(Entries provided)
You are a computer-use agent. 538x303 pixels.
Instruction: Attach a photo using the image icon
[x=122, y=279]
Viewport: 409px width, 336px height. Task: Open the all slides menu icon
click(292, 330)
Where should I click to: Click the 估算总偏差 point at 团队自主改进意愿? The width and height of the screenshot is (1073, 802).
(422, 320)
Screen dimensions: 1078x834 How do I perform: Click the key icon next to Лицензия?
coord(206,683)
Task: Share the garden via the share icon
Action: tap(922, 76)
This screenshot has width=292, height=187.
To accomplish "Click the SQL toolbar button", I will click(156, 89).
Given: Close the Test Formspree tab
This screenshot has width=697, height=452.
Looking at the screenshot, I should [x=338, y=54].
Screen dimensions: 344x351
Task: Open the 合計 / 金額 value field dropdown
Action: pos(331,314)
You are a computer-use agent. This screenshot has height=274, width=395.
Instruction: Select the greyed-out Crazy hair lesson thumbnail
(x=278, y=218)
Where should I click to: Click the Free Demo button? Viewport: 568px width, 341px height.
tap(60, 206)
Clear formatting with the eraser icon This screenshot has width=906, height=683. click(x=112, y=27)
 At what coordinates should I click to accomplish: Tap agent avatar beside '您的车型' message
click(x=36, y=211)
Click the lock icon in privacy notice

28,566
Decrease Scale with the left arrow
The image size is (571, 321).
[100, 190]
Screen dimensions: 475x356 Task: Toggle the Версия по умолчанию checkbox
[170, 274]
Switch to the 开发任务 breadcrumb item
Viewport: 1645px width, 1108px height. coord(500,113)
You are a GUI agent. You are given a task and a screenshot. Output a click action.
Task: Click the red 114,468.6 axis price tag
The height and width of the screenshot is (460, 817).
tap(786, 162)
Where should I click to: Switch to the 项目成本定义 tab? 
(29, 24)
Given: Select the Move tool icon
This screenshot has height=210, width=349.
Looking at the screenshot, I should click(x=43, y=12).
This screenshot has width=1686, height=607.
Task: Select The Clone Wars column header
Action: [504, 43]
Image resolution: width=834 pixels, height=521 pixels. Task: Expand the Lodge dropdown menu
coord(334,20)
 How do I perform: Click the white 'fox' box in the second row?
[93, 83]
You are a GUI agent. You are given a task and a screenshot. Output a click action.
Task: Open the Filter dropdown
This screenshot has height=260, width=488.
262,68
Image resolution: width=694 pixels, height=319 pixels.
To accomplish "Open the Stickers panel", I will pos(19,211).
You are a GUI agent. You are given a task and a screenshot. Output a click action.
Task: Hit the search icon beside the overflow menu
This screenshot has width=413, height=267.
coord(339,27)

(What is needed)
Rewrite the entries above as a JSON array of strings, with each non-blank line as its own string.

(Solution)
[
  "You are a computer-use agent. 538x303 pixels.",
  "Instruction: Attach a photo using the image icon",
  "[x=122, y=279]",
  "Viewport: 409px width, 336px height. Task: Open the all slides menu icon",
  "click(292, 330)",
  "Where should I click to: Click the 估算总偏差 point at 团队自主改进意愿? The width and height of the screenshot is (1073, 802).",
  "(422, 320)",
  "Screen dimensions: 1078x834 How do I perform: Click the key icon next to Лицензия?",
  "coord(206,683)",
  "Task: Share the garden via the share icon",
  "Action: tap(922, 76)",
  "This screenshot has width=292, height=187.",
  "To accomplish \"Click the SQL toolbar button\", I will click(156, 89).",
  "Given: Close the Test Formspree tab",
  "This screenshot has width=697, height=452.",
  "Looking at the screenshot, I should [x=338, y=54].",
  "Screen dimensions: 344x351",
  "Task: Open the 合計 / 金額 value field dropdown",
  "Action: pos(331,314)",
  "You are a computer-use agent. This screenshot has height=274, width=395.",
  "Instruction: Select the greyed-out Crazy hair lesson thumbnail",
  "(x=278, y=218)",
  "Where should I click to: Click the Free Demo button? Viewport: 568px width, 341px height.",
  "tap(60, 206)",
  "Clear formatting with the eraser icon This screenshot has width=906, height=683. click(x=112, y=27)",
  " At what coordinates should I click to accomplish: Tap agent avatar beside '您的车型' message",
  "click(x=36, y=211)",
  "Click the lock icon in privacy notice",
  "28,566",
  "Decrease Scale with the left arrow",
  "The image size is (571, 321).",
  "[100, 190]",
  "Screen dimensions: 475x356 Task: Toggle the Версия по умолчанию checkbox",
  "[170, 274]",
  "Switch to the 开发任务 breadcrumb item",
  "Viewport: 1645px width, 1108px height. coord(500,113)",
  "You are a GUI agent. You are given a task and a screenshot. Output a click action.",
  "Task: Click the red 114,468.6 axis price tag",
  "The height and width of the screenshot is (460, 817).",
  "tap(786, 162)",
  "Where should I click to: Switch to the 项目成本定义 tab? ",
  "(29, 24)",
  "Given: Select the Move tool icon",
  "This screenshot has height=210, width=349.",
  "Looking at the screenshot, I should click(x=43, y=12).",
  "This screenshot has width=1686, height=607.",
  "Task: Select The Clone Wars column header",
  "Action: [504, 43]",
  "Image resolution: width=834 pixels, height=521 pixels. Task: Expand the Lodge dropdown menu",
  "coord(334,20)",
  " How do I perform: Click the white 'fox' box in the second row?",
  "[93, 83]",
  "You are a GUI agent. You are given a task and a screenshot. Output a click action.",
  "Task: Open the Filter dropdown",
  "This screenshot has height=260, width=488.",
  "262,68",
  "Image resolution: width=694 pixels, height=319 pixels.",
  "To accomplish \"Open the Stickers panel\", I will pos(19,211).",
  "You are a GUI agent. You are given a task and a screenshot. Output a click action.",
  "Task: Hit the search icon beside the overflow menu",
  "This screenshot has width=413, height=267.",
  "coord(339,27)"
]